The park includes the Harper Family Log House, as part of its Brookside Nature Center. This 1½ story log cabin, historically known as the Richard Thomas Harper House, was built in the 1870s, in Poolesville, Maryland, located in western Montgomery County. In 1976, the Maryland-National Capital Park and Planning Commission (M–NCPPC) dismantled the house and reassembled it in Wheaton Regional Park, to serve as an exemplar of a pioneer cabin, for the United States Bicentennial. Throughout the late 19th and first half of the 20th centuries, the log house was the home of an African-American landowning family. It consisted of one downstairs room and two upstairs rooms.

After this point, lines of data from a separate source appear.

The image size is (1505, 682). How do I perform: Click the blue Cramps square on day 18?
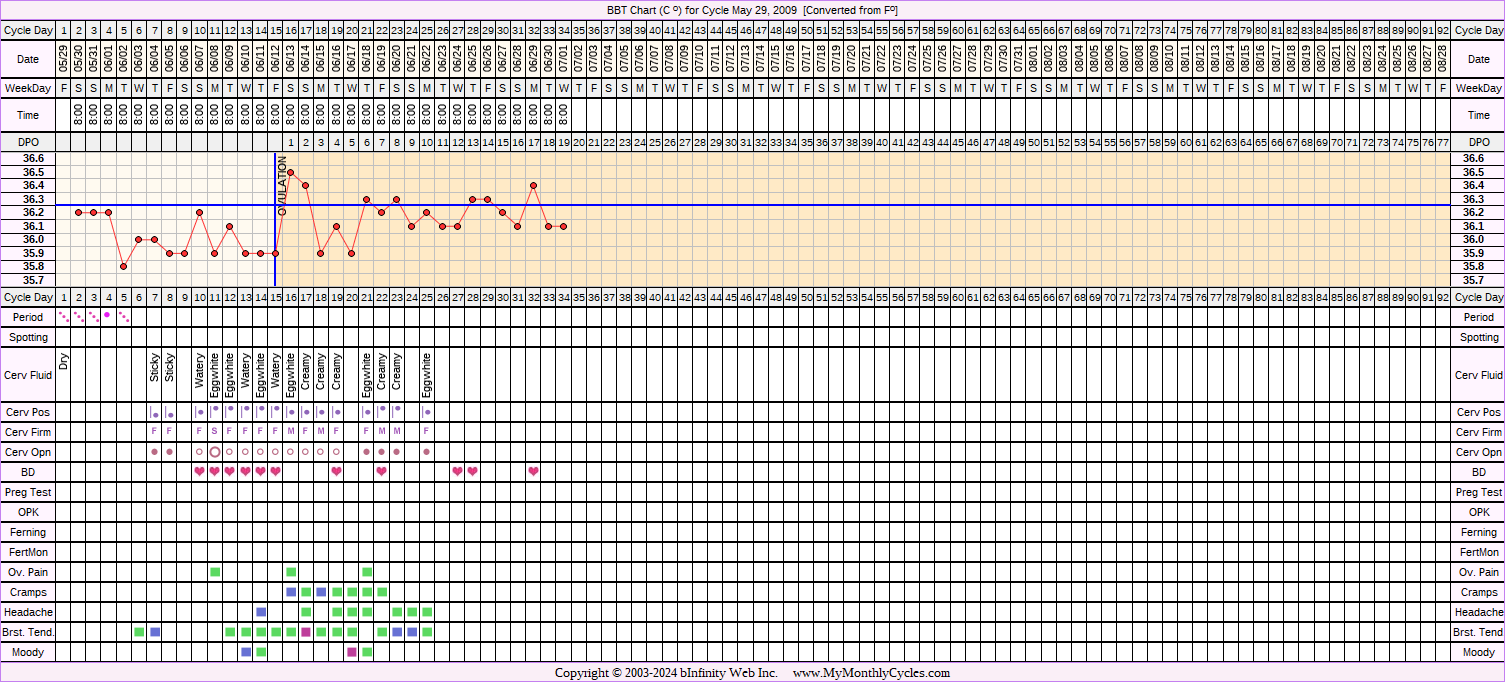point(321,592)
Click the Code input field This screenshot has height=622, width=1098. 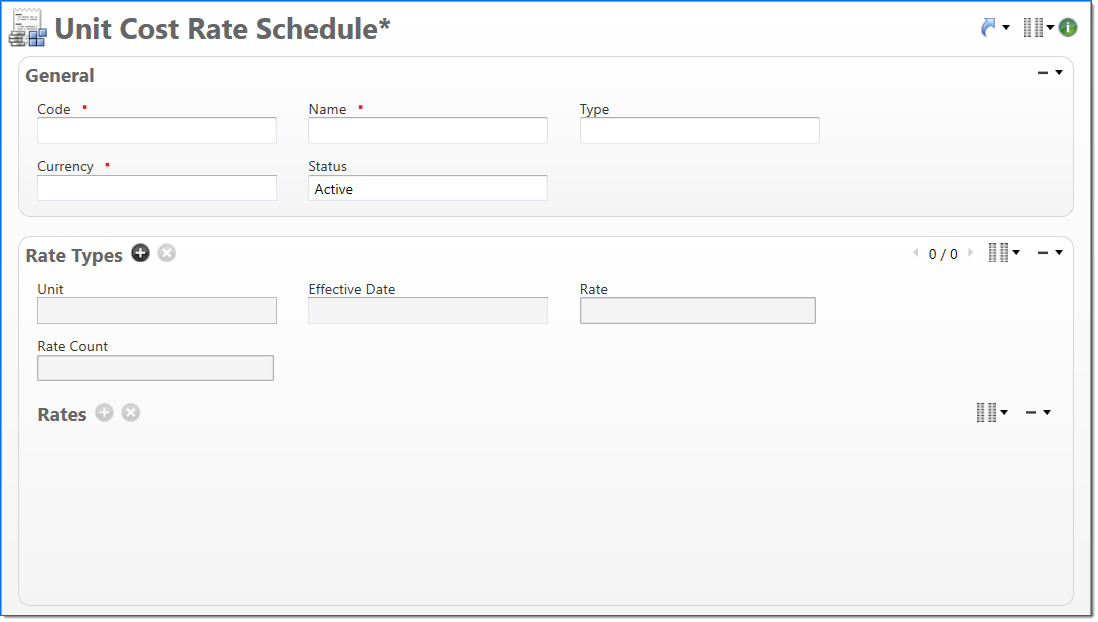tap(157, 131)
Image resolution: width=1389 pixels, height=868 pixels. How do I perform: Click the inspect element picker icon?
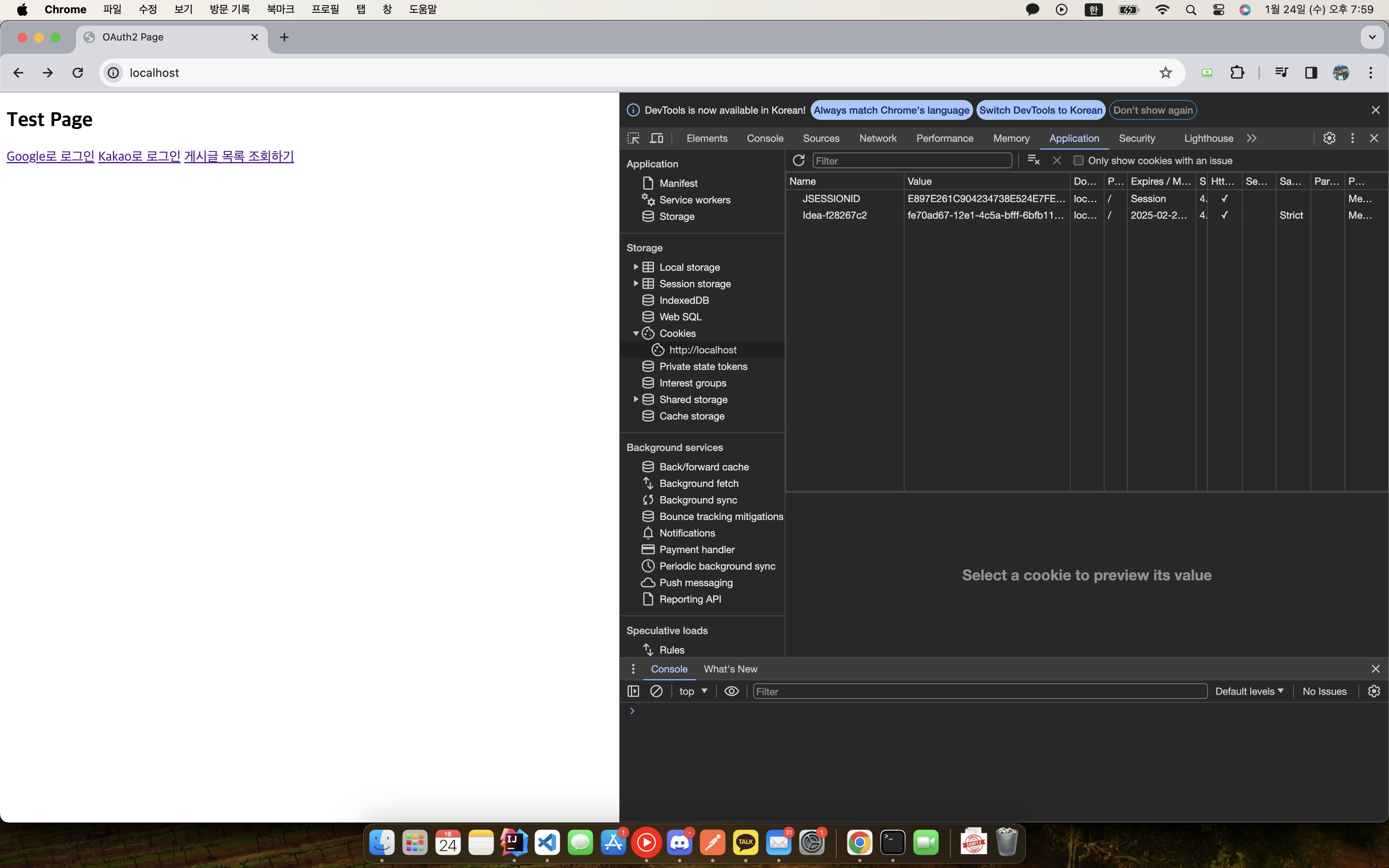coord(633,138)
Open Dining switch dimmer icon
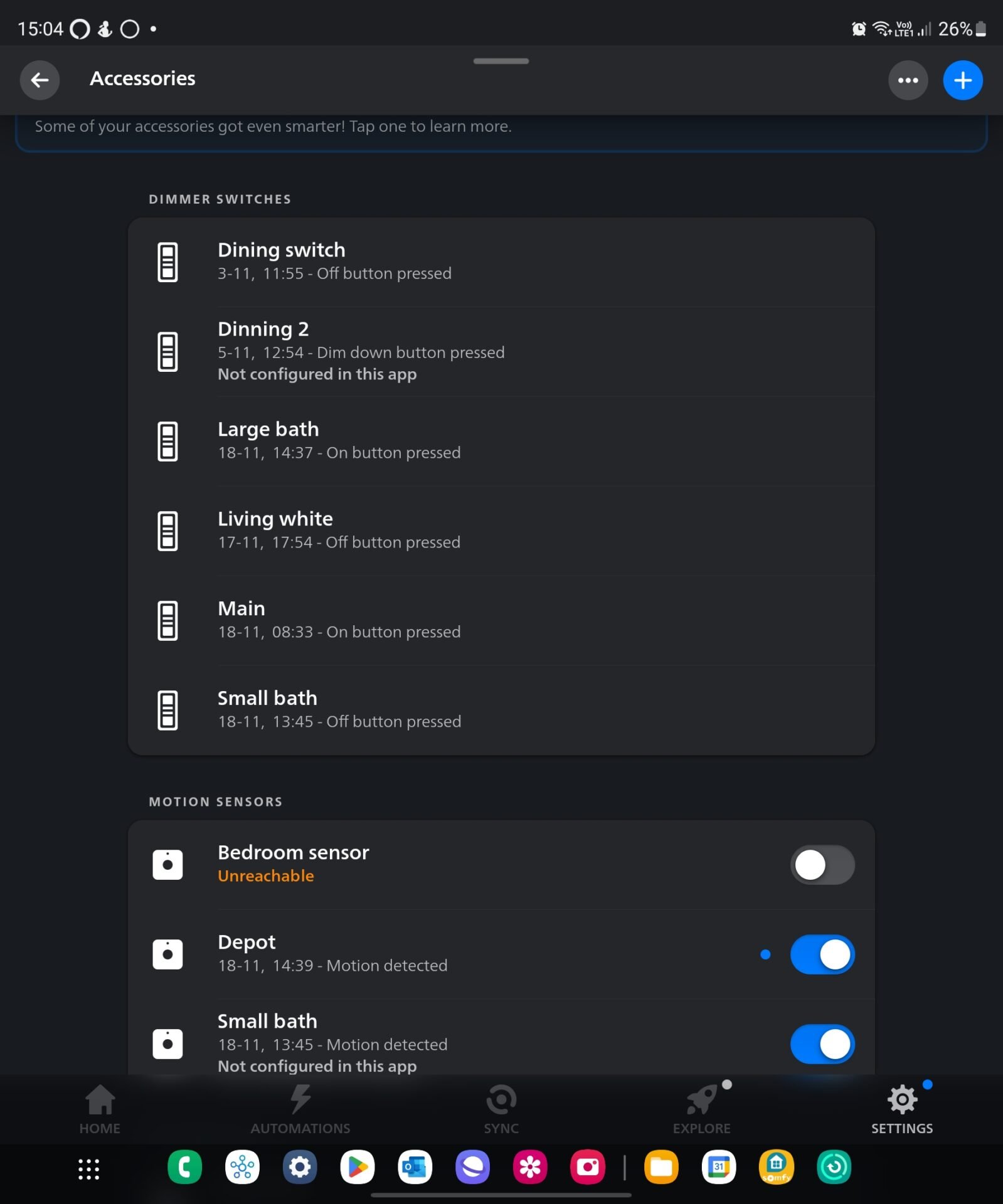The height and width of the screenshot is (1204, 1003). point(167,262)
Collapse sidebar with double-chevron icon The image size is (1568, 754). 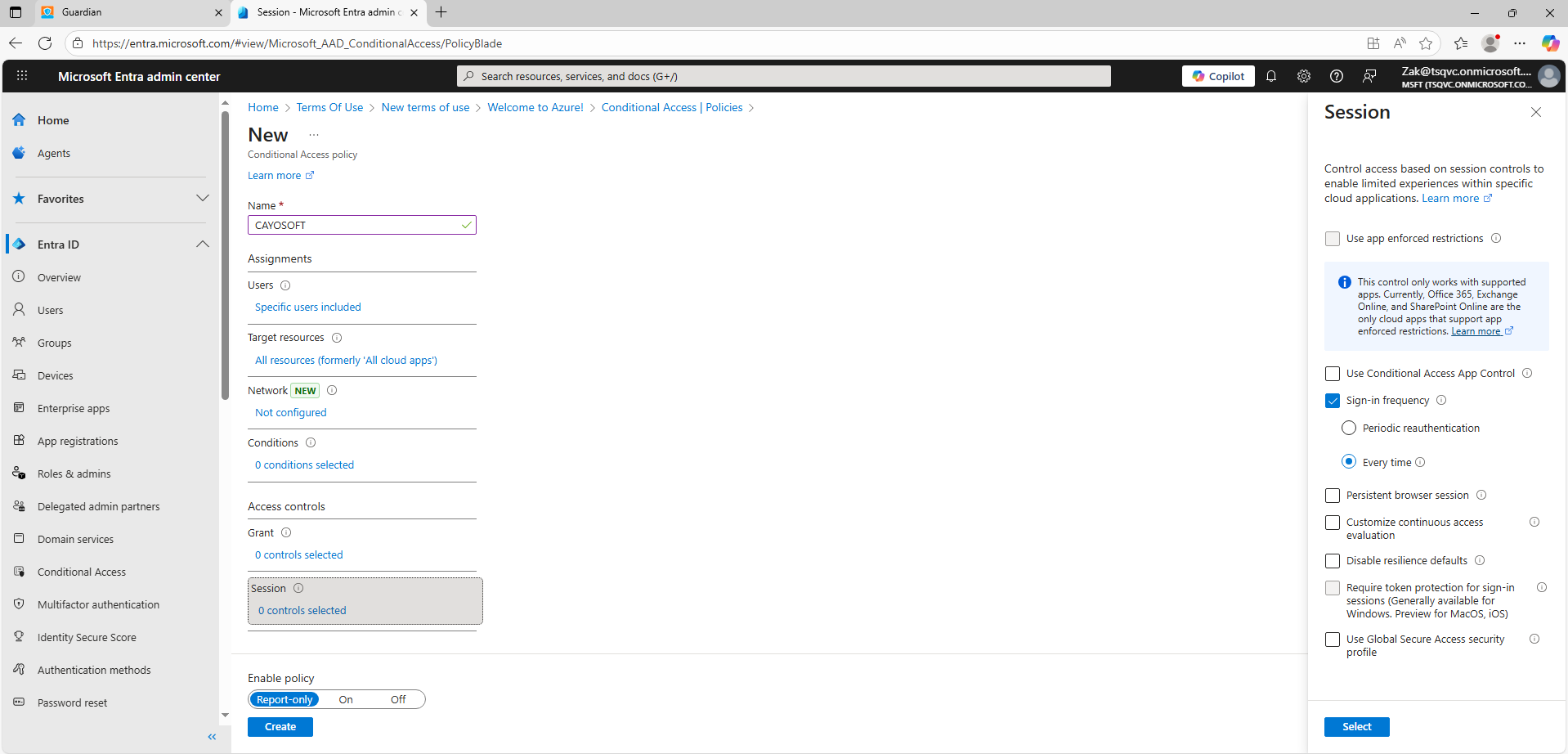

It had a large stone fireplace with a brick stack. The parents in the family raised a total of 15 children in this three room house, although not all of the children lived there at the same time.

The park is also the home to the Ovid Hazen Wells Carousel and a miniature train. The Herschell Spillman carousel, constructed in 1915, by the Herschell Spillman Company, in North Tonawanda, New York, operated as the Smithsonian Carousel on the National Mall from April 12, 1967, until 1981. The musical carousel has 33 jumping horses, three zebras, and two chariots. It was purchased by the M–NCPPC and is on loan to Wheaton Regional Park, with its future home designated to be the Ovid Hazen Wells Recreational Park, in Clarksburg, Maryland, which is located in northern Montgomery County.

The Wheaton Miniature Train is a replica of 1863 C. P. Huntington engine and passenger cars; it takes passengers on a short tour of the park. The train and carousel operate weekends only in April and September and daily from May through August.